The answer is simple: life isn’t fair.
The beauty of that statement, however, is that there is so much I deserve that I’m not getting because in His mercy, God extends common grace—things such as shelter, food, clothing—to take care of His people. The legal response to sin is death—that’s its ‘wages’ (Romans 6:23) like I earn wages at my job for the work I do—so every time I sin (which is often enough to warrant some serious death, even though Jesus does live in me and He is sanctifying me, and making me more like him) I should be rewarded or paid with death, not mercy. But there is common grace extended to all humanity, which is the grace wrapped up in the promise that God will not destroy the earth again like He did after the flood, and there’s saving grace, which is above common grace. Saving grace wipes out the sin debt that is accumulated by everything I do which should be rewarded with death.
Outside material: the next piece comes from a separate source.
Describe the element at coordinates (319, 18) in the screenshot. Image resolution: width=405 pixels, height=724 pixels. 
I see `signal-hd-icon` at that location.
Common grace is like owing the IRS, but they’re not calling you all the time to remind you of that debt. You still owe it, but you’re allowed to spend your money however you’d like.
Saving grace is like the IRS calling you up and saying the debt is forgiven.
This metaphor is imperfect because you may be able to pay back the IRS, but you can’t pay back God. Fortunately, you don’t have to because Jesus did. So why stop at common grace when you can get saving grace?
Why stop at not getting what you deserve when you can get what you really don’t deserve?